**Erforderliche Handlung 1**. Geben Sie den Absatz des Redeauszugs, der mit „Der Bürgermeister ist leider heute nicht da“ beginnt, in kürzerer Form wieder und behalten Sie dabei seine wesentlichen Aussagen bei.
**Erforderliche Handlung 2**. Prüfen Sie, ob die folgenden Aussagen mit dem Redeauszug übereinstimmen, und beantworten Sie jede mit Ja oder Nein sowie den entscheidenden Worten des Redeauszugs als wörtlichem Zitat: (a) Es gibt eine sichtbar tätige Stelle, die die Querschnittsaufgaben koordiniert. (b) Der Bürgermeister ist bei der Rede anwesend. (c) Die Einbürgerungskampagne wird als der richtige Weg betrachtet.
**Erforderliche Handlung 3**. Schreiben Sie aus dem Redeauszug den Abschnitt von „Es gibt keine“ bis „bei der LINKEN)“ wortgetreu ab.

Es gibt keine sichtbar tätige Stelle, die diese Aufgaben, die wir als Querschnittsaufgaben betrachten sollten, koordiniert und voranbringt. Es gibt eine Broschüre hier und eine Einbürgerungsfeier da, aber das löst keine Probleme.

Der Bürgermeister ist leider heute nicht da, aber an dieser Stelle möchte ich dennoch ausdrücklich die so geschickt terminierte Ankündigung der Einbürgerungskampagne begrüßen. Trotz der auf Bundesebene bestehenden Probleme wie der Optionspflicht betrachten auch wir das als den richtigen Weg, nämlich auf die Menschen zuzugehen und Unterstützung zu leisten bei der Wahrnehmung ihrer Rechte.

(Beifall bei Wolfgang Rose SPD)

Kommen wir zum Haushaltsantrag der SPD-Fraktion.

(Dirk Kienscherf SPD: Ja, da haben Sie vie- le!)

Dazu komme ich doch noch. Herr Kienscherf, hören Sie doch zur Abwechslung auch einmal zu. Es ist unerträglich.

(Beifall bei der LINKEN)

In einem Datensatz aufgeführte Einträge

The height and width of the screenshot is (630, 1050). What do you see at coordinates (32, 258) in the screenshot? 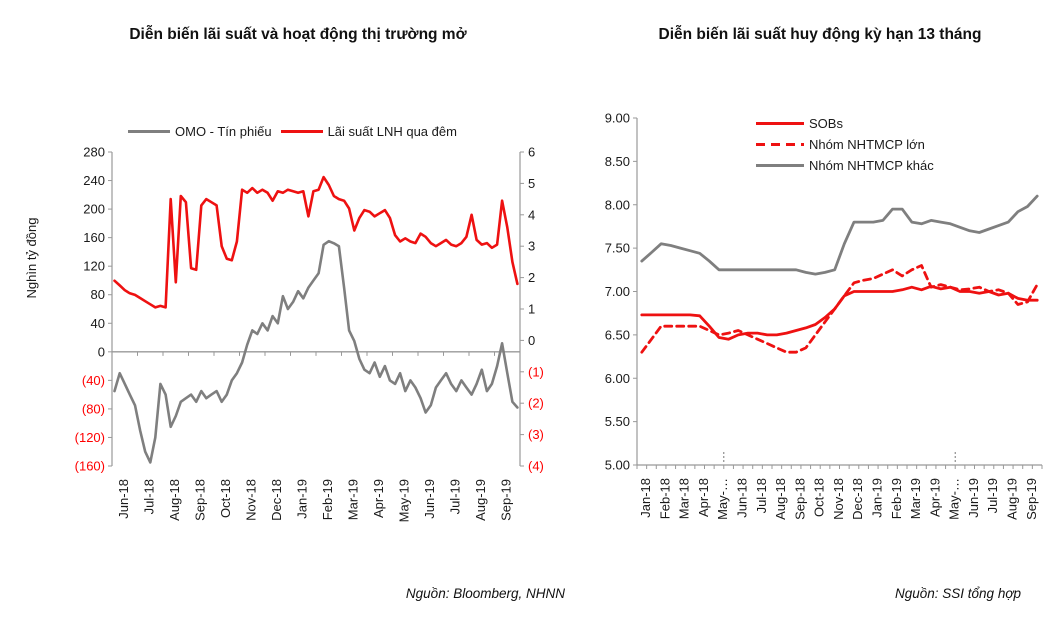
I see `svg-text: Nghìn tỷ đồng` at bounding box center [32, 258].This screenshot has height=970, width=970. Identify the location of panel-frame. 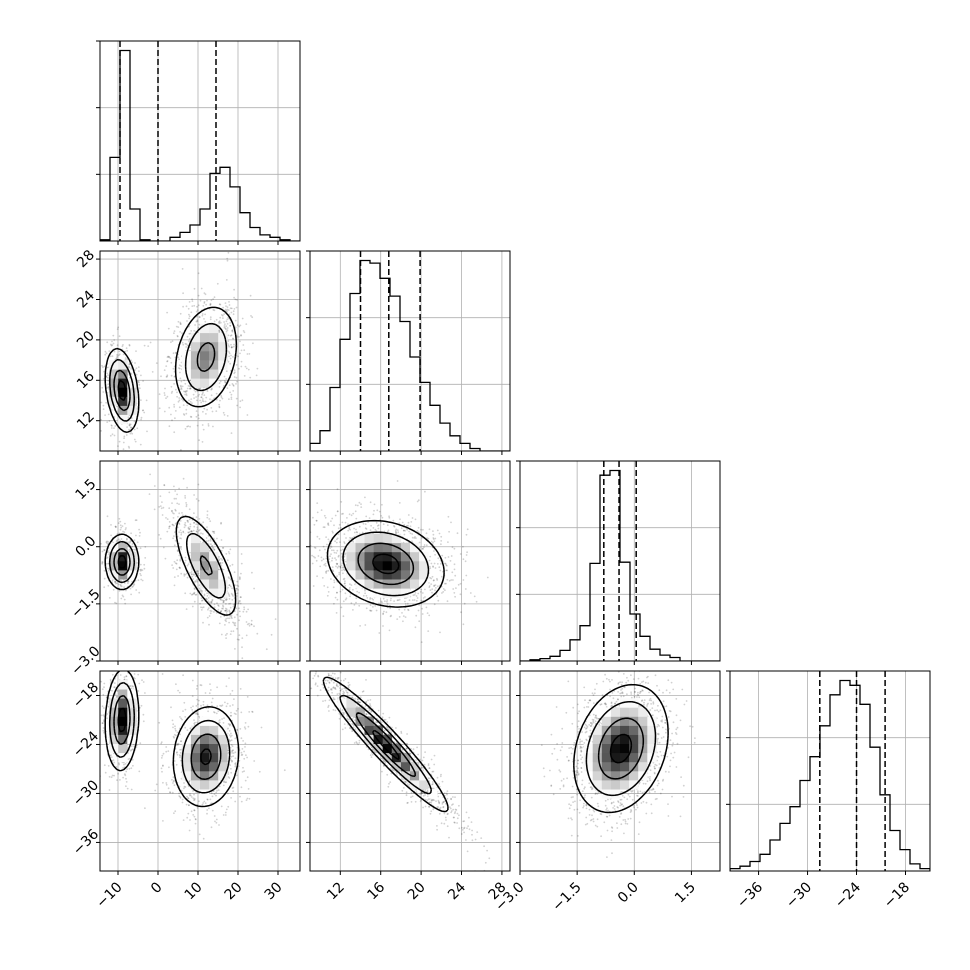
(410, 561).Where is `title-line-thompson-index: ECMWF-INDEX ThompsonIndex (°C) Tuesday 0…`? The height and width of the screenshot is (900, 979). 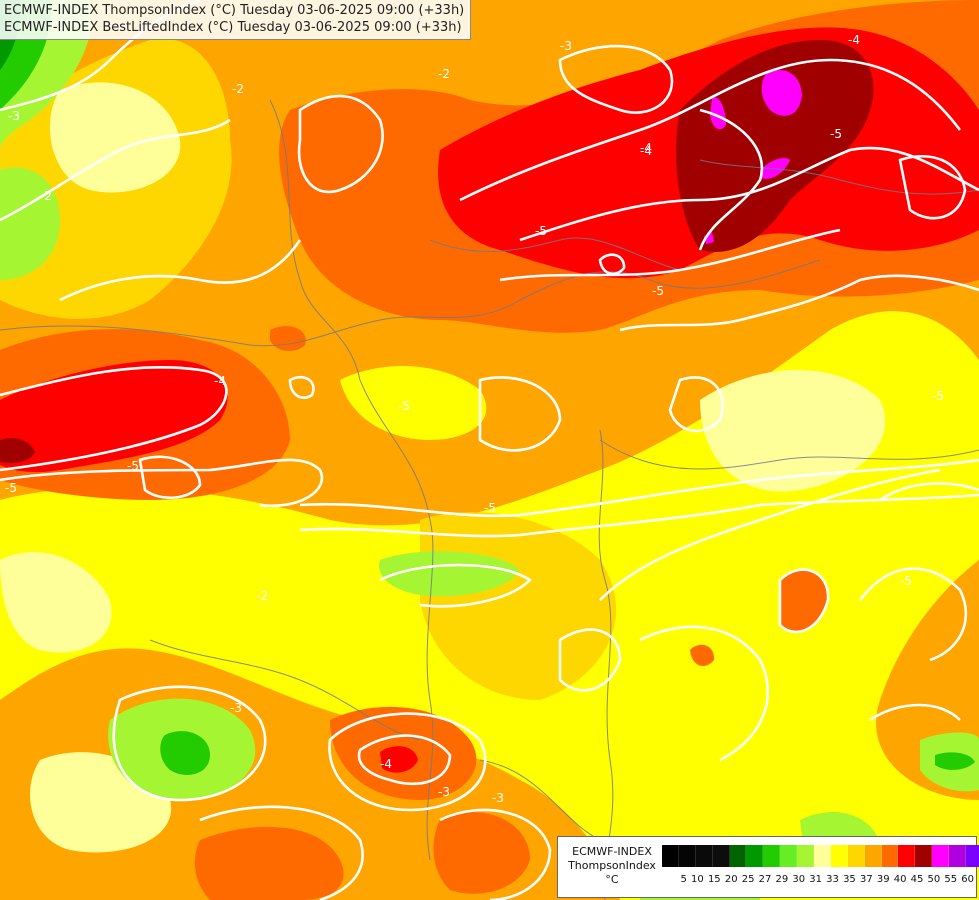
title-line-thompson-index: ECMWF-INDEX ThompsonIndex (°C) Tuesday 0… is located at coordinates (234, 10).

**Erwartete Antwort 1**. Obwohl der Bürgermeister heute fehlt, wird die geschickt terminierte Ankündigung der Einbürgerungskampagne ausdrücklich begrüßt. Trotz der Probleme auf Bundesebene, etwa der Optionspflicht, gilt sie auch aus Sicht der Rede als der richtige Weg: auf die Menschen zugehen und sie bei der Wahrnehmung ihrer Rechte unterstützen.

**Erwartete Antwort 2**.
(a) Nein: „Es gibt keine sichtbar tätige Stelle“
(b) Nein: „Der Bürgermeister ist leider heute nicht da“
(c) Ja: „betrachten auch wir das als den richtigen Weg“

**Erwartete Antwort 3**.
Es gibt keine sichtbar tätige Stelle, die diese Aufgaben, die wir als Querschnittsaufgaben betrachten sollten, koordiniert und voranbringt. Es gibt eine Broschüre hier und eine Einbürgerungsfeier da, aber das löst keine Probleme.

Der Bürgermeister ist leider heute nicht da, aber an dieser Stelle möchte ich dennoch ausdrücklich die so geschickt terminierte Ankündigung der Einbürgerungskampagne begrüßen. Trotz der auf Bundesebene bestehenden Probleme wie der Optionspflicht betrachten auch wir das als den richtigen Weg, nämlich auf die Menschen zuzugehen und Unterstützung zu leisten bei der Wahrnehmung ihrer Rechte.

(Beifall bei Wolfgang Rose SPD)

Kommen wir zum Haushaltsantrag der SPD-Fraktion.

(Dirk Kienscherf SPD: Ja, da haben Sie vie- le!)

Dazu komme ich doch noch. Herr Kienscherf, hören Sie doch zur Abwechslung auch einmal zu. Es ist unerträglich.

(Beifall bei der LINKEN)